(1.) On the findings of the lower appellate Court we have to determine this appeal on the basis that the plaintiff was the true owner of the property, and that Taniram was merely a trustee for him.
(2.) It is contended that under Section 41 of the Transfer of Property Act the plaintiff is prevented from avoiding the auction sale held in pursuance of a decree of 1918 against Taniram, which sale was confirmed on April 22, 1920, and a sale certificate granted to the defendant on January 29, 1921. Meanwhile on April 30, 1920, the plaintiff with the consent of Taniram had effected an alteration in the Record of Eights by getting the plaintiff's name inserted in place of Taniram.

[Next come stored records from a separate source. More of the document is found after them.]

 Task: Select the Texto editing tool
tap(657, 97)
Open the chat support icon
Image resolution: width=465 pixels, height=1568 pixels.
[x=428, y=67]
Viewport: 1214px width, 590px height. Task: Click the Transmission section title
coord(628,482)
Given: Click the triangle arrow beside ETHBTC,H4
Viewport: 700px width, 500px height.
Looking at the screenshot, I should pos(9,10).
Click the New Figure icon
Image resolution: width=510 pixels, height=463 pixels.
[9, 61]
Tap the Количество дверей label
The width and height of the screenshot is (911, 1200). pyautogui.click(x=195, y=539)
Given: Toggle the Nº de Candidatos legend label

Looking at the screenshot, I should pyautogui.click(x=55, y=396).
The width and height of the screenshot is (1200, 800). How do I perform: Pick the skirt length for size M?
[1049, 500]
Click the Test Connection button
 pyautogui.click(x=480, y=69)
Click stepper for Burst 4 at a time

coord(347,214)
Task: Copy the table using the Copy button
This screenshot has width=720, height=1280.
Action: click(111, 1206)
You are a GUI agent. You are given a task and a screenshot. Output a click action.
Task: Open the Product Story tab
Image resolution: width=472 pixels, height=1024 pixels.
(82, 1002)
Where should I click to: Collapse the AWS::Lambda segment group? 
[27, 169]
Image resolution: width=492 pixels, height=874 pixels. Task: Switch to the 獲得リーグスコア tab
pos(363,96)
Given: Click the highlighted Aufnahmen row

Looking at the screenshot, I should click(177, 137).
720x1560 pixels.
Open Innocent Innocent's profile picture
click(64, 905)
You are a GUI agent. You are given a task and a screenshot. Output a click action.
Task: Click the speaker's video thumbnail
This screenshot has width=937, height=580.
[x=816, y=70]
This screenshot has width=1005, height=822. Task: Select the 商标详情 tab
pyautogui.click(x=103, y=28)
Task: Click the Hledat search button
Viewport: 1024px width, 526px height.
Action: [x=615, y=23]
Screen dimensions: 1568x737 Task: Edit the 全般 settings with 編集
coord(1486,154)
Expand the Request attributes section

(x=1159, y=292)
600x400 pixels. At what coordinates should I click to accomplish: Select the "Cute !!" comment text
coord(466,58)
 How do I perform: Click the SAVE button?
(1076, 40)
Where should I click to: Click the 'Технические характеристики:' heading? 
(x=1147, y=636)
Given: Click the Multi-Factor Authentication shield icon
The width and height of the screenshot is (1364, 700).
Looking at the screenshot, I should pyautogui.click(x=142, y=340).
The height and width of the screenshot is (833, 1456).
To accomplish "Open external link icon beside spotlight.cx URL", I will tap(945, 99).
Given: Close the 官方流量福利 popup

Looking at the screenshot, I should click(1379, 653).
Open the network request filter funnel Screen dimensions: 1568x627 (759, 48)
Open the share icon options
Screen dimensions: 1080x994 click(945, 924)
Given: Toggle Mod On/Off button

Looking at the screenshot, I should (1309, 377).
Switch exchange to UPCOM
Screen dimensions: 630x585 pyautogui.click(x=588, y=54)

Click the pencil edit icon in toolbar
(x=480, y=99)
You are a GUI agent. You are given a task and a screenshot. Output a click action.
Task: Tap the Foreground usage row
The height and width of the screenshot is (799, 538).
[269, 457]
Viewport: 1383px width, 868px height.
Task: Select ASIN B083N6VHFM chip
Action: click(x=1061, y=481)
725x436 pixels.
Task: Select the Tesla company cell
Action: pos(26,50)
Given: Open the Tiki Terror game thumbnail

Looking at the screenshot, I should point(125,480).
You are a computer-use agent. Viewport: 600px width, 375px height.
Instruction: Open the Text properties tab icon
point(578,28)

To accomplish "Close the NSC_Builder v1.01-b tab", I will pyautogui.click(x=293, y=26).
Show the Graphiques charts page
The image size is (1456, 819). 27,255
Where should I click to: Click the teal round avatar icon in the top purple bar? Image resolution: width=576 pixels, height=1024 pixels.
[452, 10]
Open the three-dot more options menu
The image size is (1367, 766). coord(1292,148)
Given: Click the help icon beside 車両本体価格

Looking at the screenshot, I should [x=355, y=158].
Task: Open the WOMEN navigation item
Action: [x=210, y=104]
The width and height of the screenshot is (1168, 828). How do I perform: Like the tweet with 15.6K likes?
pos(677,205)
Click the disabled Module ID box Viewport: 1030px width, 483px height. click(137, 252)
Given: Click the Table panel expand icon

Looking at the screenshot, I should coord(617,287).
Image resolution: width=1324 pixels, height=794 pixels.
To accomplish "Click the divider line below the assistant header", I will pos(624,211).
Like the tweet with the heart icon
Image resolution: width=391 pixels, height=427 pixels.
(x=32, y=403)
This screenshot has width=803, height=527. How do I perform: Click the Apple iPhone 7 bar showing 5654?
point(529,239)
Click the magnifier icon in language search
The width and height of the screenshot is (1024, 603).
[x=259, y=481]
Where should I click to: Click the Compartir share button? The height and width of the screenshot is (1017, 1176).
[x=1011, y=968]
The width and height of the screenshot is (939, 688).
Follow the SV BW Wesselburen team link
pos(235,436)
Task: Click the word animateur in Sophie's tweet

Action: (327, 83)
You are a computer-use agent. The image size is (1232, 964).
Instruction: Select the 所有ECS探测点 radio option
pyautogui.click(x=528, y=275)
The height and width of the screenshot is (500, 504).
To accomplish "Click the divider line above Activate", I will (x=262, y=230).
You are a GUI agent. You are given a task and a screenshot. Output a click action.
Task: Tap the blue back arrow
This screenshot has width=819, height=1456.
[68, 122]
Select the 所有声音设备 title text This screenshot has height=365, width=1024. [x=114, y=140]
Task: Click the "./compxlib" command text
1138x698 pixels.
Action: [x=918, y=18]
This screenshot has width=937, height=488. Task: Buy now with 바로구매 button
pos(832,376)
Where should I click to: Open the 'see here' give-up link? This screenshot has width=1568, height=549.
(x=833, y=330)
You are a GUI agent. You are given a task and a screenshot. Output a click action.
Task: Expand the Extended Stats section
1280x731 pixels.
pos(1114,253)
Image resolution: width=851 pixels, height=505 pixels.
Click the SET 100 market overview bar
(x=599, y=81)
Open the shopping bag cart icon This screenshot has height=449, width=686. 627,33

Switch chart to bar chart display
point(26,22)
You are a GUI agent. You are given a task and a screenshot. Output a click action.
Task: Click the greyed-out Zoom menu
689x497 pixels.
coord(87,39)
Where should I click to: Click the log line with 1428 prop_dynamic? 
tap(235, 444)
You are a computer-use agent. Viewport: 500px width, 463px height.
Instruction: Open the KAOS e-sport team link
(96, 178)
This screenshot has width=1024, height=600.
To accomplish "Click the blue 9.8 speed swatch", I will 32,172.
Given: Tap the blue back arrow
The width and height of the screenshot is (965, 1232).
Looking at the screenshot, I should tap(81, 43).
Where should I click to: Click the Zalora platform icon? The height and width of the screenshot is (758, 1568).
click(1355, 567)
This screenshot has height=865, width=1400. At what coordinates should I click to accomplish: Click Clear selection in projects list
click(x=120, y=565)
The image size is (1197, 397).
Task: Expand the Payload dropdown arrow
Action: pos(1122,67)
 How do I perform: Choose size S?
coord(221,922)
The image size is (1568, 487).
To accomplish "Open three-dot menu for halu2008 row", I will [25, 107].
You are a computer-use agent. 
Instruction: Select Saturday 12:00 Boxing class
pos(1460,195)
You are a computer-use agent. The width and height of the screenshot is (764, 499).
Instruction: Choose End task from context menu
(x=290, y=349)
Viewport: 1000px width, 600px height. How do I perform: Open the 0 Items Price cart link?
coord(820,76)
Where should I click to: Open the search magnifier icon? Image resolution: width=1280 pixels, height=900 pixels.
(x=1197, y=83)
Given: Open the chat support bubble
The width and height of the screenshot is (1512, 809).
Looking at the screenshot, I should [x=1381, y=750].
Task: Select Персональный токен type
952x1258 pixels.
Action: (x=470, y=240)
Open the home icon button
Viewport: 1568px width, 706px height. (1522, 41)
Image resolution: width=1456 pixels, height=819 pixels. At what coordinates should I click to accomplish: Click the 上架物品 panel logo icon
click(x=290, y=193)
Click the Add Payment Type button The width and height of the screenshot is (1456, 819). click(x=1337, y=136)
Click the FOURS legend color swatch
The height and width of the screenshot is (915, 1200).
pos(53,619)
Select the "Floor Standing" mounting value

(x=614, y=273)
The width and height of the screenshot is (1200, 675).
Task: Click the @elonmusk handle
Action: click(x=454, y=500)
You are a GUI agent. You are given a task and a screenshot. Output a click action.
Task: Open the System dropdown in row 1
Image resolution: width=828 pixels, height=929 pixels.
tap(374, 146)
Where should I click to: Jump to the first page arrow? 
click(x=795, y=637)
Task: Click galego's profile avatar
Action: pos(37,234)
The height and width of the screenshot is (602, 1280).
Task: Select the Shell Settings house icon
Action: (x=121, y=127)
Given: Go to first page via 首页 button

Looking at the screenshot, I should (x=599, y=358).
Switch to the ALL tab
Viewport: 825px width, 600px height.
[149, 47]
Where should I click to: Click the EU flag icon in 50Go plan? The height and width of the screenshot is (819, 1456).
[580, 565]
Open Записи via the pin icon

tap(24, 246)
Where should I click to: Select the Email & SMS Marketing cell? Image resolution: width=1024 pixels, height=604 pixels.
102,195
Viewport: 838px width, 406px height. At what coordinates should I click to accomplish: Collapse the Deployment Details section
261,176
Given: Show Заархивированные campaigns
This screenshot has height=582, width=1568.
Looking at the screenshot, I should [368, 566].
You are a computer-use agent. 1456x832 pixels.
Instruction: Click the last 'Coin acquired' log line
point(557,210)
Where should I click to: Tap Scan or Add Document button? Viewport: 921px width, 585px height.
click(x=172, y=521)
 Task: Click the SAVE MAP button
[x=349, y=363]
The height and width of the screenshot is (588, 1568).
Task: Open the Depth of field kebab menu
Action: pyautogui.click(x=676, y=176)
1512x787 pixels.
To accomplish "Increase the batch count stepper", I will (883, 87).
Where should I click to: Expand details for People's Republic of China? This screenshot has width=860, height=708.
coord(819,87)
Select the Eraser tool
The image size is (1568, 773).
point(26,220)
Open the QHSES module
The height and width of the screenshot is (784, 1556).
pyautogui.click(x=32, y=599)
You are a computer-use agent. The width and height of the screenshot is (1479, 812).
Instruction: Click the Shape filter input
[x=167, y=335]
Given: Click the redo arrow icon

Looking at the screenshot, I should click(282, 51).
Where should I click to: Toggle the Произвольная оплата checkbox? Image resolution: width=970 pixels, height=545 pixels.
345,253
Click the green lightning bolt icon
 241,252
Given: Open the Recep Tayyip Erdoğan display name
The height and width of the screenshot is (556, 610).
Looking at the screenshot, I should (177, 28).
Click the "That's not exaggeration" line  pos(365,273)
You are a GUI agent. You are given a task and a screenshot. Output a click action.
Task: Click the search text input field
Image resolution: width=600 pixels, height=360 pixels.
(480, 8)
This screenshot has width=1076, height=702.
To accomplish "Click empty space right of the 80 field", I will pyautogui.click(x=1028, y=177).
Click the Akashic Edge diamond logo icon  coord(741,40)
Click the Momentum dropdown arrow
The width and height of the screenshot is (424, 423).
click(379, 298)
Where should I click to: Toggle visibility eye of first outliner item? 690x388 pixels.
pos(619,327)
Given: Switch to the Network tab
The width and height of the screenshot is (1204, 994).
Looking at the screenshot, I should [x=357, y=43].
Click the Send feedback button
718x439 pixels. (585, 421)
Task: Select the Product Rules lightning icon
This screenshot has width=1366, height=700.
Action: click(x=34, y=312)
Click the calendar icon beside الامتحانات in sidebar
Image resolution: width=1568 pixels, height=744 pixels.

(3.) But as pointed out in Mulla's Civil Procedure Code, 8 Edn., at p. 720, under Order XXI, Rule 94, "What passes to a purchaser at a Court sale is the right, title and interest, of the judgment-debtor, whatever that interest may be." Further, the transfer is not made by the judgment-debtor himself, but by the operation of the Court's order. That being so, it seems to us that Section 41 of the Transfer of Property Act only applies to a voluntary transfer and does not apply to a transfer made in invitum by an order of the Court under which the judgment-debtor himself does not join in the actual transfer. The words of the section are: "Where a person is the ostensible owner of such property, and transfers the same for consideration." Those words prima facie at any rate contemplate that it is the ostensible owner who is the transferor and not somebody else. [His Lordship then dealt with other facts.]